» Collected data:
******************************
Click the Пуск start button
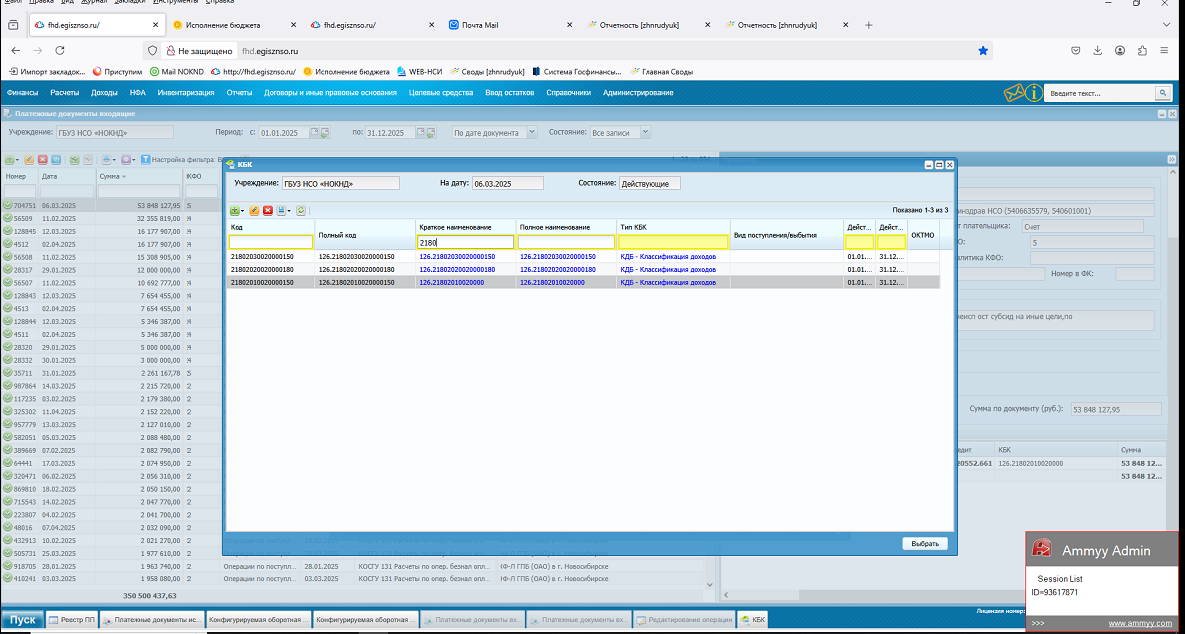Image resolution: width=1185 pixels, height=634 pixels. [x=23, y=620]
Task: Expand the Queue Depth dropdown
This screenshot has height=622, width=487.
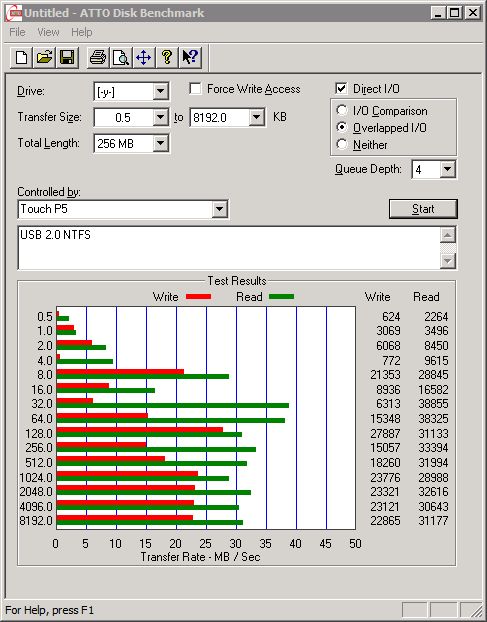Action: [447, 170]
******************************
» TASK STATEMENT: Could you write out again, exactly, the lines from the line containing "Task: Expand the Queue Depth dropdown" through the last line of the records above? Leave out the pictures.

» RESULT:
Task: Expand the Queue Depth dropdown
This screenshot has height=622, width=487.
Action: [447, 170]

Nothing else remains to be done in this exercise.